Chères lectrices, chers lecteurs, voici les suggestions du Club de lecture pour le mois de novembre 2016:BELLAMY, François-Xavier. Les déshérités, ou l’urgence de transmettre (2014) – Essai
ENDERS, Giulia. Le charme discret de l’intestin (2015)
BEAULIEU, Baptiste. Alors vous ne serez plus jamais triste (2015)
KAWAKAMI, Hiromi /TANIGUSHI, Jiro. Les années douces (2010) Roman graphique
BAUSCH, Richard. Salut à l’Amérique dans ses foyers et sur les mers (1999)
EL ASWANY, Alaa. Extrémisme religieux et dictature : les deux faces d’un malheur historique (2014)
METALIOUS, Grace. Peyton Place (1956)
MAKINE, Andreï. – Le testament français (1995) – Le pays du lieutenant Schreiber (2014)


Prochain Club de lecture le mardi 17 janvier 2017

Animation et contact : Véronique Camus – vroniquecamus@gmail.com

N’hésitez pas à laisser un commentaire ou une critique à propos d’un des livres cités ci-avant.

Une réflexion au sujet de « Suggestions du Club de lecture (novembre 2016) »

  1. Peyton Place – Grace Metalious
    Bienvenue à Peyton Place, cette petite ville américaine typique à la fin des années 30. On y fait la connaissance d’Allison une jeune fille au physique qu’elle pense un peu terne, plus intéressée par la lecture que la fréquentation de ses amies, sauf celle de Selena, une jeune fille déjà sensuelle, qui vit dans la partie misérable de la ville.
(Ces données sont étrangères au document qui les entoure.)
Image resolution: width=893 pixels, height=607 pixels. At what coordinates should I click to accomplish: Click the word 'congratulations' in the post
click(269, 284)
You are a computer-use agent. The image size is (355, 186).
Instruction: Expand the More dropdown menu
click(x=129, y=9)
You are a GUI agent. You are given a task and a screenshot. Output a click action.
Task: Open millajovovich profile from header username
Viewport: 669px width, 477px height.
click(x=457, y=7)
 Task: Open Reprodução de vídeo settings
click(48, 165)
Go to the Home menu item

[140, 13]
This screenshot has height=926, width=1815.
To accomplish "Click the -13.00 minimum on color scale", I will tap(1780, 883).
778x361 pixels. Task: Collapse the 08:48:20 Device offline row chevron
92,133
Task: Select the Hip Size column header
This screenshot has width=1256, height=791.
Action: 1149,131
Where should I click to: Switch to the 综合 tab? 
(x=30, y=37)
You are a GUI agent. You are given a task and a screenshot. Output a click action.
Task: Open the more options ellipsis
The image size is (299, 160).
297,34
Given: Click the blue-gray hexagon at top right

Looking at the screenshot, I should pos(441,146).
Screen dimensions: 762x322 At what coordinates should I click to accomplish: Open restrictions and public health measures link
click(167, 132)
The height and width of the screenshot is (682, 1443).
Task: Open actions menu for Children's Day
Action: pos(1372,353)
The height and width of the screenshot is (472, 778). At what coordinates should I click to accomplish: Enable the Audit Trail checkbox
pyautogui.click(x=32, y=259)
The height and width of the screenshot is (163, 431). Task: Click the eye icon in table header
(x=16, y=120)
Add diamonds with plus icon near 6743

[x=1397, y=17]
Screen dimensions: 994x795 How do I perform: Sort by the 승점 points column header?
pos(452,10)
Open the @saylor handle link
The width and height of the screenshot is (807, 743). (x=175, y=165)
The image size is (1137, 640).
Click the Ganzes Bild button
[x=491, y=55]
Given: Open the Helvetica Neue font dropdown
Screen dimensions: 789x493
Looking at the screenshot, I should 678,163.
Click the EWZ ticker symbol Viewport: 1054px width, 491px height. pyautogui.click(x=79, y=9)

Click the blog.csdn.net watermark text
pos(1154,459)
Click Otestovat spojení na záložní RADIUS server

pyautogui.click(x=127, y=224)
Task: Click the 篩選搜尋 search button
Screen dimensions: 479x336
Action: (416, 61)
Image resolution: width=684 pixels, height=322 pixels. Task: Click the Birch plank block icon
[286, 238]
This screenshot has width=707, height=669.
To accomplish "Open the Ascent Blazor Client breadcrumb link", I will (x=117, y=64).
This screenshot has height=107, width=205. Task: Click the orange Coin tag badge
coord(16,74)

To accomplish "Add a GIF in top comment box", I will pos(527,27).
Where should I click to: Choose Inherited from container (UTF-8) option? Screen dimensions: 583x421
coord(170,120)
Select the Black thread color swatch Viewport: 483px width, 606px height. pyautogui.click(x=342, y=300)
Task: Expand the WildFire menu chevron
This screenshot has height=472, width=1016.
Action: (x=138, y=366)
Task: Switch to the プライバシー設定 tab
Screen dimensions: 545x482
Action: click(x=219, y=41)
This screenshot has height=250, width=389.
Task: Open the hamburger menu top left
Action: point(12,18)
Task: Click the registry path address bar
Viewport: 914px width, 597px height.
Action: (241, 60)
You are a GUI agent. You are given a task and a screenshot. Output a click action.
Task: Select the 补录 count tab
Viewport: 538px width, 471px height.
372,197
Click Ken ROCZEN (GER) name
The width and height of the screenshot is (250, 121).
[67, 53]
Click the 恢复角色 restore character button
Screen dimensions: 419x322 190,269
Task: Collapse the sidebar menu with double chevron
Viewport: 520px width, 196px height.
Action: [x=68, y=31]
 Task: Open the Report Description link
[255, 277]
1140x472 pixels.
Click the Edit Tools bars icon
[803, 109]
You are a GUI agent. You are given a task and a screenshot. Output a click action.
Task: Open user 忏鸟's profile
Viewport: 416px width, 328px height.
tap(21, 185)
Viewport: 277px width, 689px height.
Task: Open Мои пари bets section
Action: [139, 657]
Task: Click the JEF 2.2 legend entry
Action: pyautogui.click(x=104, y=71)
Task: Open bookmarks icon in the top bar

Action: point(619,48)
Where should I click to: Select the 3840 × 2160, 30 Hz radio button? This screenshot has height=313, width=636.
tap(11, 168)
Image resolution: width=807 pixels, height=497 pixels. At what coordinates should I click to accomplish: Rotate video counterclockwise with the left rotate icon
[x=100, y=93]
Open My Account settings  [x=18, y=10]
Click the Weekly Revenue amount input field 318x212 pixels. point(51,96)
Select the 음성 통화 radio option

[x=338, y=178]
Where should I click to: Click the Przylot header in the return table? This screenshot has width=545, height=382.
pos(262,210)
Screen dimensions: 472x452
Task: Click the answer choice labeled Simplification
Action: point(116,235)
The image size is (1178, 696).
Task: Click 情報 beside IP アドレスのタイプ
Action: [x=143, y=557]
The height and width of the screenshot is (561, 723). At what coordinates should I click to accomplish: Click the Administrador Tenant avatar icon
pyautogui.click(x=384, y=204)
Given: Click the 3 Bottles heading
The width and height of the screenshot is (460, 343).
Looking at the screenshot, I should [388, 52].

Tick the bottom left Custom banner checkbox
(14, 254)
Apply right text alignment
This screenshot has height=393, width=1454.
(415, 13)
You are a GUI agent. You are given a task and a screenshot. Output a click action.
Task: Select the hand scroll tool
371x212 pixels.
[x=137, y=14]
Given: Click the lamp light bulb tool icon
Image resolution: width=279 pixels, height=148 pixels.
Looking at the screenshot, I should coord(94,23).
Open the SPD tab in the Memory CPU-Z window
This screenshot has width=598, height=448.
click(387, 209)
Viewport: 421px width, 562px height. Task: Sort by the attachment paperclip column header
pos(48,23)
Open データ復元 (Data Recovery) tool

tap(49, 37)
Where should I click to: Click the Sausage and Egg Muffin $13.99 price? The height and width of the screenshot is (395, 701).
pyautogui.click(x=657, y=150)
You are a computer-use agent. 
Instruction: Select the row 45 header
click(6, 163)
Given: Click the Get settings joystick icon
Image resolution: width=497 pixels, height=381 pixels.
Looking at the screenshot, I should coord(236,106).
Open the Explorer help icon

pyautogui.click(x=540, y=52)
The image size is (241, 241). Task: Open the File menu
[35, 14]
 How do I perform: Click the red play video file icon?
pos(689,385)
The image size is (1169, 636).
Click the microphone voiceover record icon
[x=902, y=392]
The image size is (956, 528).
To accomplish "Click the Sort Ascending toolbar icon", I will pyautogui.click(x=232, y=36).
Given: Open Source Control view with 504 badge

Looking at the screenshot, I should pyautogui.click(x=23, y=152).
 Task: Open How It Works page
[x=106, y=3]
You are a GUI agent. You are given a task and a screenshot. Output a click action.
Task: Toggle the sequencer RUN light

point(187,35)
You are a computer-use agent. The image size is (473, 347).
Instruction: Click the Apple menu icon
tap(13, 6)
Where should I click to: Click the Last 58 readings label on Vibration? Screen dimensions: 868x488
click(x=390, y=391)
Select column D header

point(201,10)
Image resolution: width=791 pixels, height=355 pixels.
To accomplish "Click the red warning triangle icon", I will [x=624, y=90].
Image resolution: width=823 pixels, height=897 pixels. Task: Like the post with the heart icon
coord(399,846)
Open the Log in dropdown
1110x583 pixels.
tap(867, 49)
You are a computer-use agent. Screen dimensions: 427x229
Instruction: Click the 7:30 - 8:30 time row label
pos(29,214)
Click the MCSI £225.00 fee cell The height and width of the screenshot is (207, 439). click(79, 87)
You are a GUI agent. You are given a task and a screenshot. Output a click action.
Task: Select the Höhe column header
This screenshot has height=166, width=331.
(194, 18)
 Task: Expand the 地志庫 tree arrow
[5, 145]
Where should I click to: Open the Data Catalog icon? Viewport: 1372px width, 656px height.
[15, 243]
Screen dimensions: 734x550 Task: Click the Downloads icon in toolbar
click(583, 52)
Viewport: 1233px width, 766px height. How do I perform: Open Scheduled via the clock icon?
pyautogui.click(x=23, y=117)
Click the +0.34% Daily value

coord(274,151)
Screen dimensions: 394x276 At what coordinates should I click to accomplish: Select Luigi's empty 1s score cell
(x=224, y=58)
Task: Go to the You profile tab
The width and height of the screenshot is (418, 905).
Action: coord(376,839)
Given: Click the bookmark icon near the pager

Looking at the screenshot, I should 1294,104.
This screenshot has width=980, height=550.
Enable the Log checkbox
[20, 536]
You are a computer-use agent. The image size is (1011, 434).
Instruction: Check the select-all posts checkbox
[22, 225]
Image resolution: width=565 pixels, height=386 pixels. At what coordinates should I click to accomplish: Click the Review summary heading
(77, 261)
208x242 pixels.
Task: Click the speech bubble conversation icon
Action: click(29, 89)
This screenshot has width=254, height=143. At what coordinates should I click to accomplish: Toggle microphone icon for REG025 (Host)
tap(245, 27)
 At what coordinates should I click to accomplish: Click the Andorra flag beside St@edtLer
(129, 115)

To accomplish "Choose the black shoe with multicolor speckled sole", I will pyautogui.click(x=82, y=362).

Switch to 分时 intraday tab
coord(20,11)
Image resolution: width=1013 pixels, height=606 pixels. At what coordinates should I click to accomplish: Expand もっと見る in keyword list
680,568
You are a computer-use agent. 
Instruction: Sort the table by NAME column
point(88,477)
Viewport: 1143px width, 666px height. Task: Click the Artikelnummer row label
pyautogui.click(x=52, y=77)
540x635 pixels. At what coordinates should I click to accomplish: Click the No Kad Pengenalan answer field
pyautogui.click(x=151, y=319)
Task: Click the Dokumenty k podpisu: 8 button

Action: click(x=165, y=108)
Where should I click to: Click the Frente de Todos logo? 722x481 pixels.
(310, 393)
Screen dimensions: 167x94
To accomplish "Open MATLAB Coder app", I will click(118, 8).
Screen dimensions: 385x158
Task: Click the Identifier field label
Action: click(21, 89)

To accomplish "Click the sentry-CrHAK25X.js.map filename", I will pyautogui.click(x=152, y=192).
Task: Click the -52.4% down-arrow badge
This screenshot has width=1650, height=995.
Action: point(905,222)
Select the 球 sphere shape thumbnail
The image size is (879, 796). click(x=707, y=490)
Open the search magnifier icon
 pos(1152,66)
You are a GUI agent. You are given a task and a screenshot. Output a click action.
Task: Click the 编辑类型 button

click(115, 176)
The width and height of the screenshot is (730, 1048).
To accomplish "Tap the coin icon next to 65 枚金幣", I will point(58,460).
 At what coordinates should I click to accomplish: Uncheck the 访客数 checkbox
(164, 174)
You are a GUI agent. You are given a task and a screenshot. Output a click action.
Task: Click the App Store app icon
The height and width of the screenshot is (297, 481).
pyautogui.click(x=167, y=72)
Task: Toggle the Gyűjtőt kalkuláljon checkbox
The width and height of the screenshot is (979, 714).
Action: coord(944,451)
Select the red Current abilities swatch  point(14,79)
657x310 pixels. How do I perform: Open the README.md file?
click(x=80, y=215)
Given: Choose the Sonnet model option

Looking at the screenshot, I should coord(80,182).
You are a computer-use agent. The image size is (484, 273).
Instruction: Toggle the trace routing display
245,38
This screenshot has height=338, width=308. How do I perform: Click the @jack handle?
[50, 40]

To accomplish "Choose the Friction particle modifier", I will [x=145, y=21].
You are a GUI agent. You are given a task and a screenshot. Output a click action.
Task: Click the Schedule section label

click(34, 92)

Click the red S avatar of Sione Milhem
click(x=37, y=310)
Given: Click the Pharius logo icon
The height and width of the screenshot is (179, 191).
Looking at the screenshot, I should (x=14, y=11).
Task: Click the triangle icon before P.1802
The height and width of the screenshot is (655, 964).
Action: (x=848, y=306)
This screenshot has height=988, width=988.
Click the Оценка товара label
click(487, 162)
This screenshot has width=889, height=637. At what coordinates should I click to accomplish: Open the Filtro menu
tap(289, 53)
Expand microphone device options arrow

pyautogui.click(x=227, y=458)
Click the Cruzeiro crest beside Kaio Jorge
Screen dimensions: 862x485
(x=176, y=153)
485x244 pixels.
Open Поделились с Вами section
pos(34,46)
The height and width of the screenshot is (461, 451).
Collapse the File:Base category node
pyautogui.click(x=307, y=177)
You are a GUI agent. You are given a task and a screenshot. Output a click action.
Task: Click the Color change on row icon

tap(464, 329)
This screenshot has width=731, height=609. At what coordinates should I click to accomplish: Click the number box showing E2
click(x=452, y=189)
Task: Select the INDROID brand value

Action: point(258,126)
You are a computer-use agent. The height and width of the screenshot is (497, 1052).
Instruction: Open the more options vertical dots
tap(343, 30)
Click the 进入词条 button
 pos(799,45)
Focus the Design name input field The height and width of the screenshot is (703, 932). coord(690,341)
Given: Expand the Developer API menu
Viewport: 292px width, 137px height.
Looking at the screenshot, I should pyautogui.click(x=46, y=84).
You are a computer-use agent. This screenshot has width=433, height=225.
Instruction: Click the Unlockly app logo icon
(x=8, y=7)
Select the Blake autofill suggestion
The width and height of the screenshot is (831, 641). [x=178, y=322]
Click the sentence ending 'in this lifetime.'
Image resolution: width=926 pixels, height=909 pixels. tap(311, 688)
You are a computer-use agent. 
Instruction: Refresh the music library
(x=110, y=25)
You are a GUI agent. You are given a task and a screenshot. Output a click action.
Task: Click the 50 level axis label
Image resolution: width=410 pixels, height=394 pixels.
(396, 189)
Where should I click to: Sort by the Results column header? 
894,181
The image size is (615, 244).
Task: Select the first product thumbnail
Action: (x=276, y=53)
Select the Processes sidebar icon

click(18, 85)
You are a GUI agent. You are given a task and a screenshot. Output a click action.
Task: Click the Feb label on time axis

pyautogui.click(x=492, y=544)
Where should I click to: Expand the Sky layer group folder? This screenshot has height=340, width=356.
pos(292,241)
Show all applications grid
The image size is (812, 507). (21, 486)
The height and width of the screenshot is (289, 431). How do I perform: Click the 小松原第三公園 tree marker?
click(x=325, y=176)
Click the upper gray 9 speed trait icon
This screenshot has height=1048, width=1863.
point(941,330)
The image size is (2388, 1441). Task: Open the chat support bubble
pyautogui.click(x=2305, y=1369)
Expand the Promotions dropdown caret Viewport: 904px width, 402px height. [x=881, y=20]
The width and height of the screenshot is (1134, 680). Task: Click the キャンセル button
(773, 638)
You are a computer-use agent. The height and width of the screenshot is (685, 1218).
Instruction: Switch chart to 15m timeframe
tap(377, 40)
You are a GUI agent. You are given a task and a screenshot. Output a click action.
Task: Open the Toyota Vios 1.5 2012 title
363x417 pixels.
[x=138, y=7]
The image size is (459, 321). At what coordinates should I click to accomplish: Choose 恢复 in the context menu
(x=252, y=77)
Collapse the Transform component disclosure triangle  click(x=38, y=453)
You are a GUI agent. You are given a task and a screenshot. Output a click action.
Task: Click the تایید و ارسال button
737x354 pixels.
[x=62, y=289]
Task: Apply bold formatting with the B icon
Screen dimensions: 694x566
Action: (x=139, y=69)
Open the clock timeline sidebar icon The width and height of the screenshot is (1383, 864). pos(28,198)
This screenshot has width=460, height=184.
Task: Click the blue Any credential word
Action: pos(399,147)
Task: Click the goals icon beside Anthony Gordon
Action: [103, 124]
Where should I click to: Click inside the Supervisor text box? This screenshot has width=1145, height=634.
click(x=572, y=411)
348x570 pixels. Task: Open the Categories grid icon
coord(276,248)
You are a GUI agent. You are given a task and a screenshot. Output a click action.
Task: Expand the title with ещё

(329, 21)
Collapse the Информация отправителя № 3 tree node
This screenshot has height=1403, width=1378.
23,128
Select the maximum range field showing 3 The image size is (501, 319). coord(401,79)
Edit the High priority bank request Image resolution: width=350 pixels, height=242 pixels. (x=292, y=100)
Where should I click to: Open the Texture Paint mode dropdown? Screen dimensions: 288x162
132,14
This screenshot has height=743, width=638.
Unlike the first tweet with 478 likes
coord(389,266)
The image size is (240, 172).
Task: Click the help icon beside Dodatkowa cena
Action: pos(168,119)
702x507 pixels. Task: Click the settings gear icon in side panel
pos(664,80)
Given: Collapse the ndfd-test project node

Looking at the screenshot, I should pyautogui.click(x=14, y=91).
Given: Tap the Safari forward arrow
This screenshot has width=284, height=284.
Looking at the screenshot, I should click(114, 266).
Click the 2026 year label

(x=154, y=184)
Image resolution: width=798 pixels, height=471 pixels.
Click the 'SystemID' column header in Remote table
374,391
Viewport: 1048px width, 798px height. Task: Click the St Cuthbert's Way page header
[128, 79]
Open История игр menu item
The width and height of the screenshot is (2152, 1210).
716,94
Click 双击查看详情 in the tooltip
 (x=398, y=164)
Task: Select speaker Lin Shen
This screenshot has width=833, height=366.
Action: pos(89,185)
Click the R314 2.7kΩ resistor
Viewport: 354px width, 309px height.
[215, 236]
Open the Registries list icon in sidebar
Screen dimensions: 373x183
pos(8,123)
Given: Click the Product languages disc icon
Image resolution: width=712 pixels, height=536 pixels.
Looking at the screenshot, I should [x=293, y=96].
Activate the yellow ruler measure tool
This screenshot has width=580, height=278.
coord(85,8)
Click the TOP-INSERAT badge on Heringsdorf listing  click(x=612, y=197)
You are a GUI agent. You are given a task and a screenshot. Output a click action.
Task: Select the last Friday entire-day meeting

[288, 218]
Et enfin il y a Constance, mère d’Allison, qui se prétend veuve, mais qui n’a en fait jamais été mariée, Allison est donc une fille illégitime.
    Sur une dizaine d’année, le roman de Grace Metalious nous permet de faire connaissance et suivre le destin de ses trois personnages principaux, dans une petite ville qui, sous ses aspects proprets et bien comme il faut, va révéler les agissement et des situations dérangeantes, en contraste total avec la bienpensance affichée.

    Peyton Place, pour certains cela peut évoquer un feuilleton un peu mièvre, ……..mais s’attendre à ce style d’histoire dans ce roman serait une grave erreur.
    Paru en 1956, le roman a fait l’effet d’une bombe, et à juste titre, car il fait voler en éclat l’image parfaite que l’Amérique souhaitait afficher, une société blanche de classe moyenne, des filles destinées à être de parfaites épouses…au contraire le roman dénonce l’anathème qui pourrait être jeté sur la femme adultère, qui pour l’éviter, s’enferre dans des mensonges de plus en plus pesants, la collusion des notables – issus des vieilles familles installées de longue date – qui confondent la gestion des affaires de leur ville avec leurs propres affaires, la mise à l’écart des zoniers, les pauvres, parqués dans un quartier, que l’on ne souhaite pas trop améliorer de peur qu’il n’attire encore plus de pauvres, et surtout une approche directe et frontale de la sexualité, de l’inceste et de l’avortement, thèmes oh combien douloureux pour une Amérique puritaine qui préfère les enfouir et souffrir plutôt que les affronter.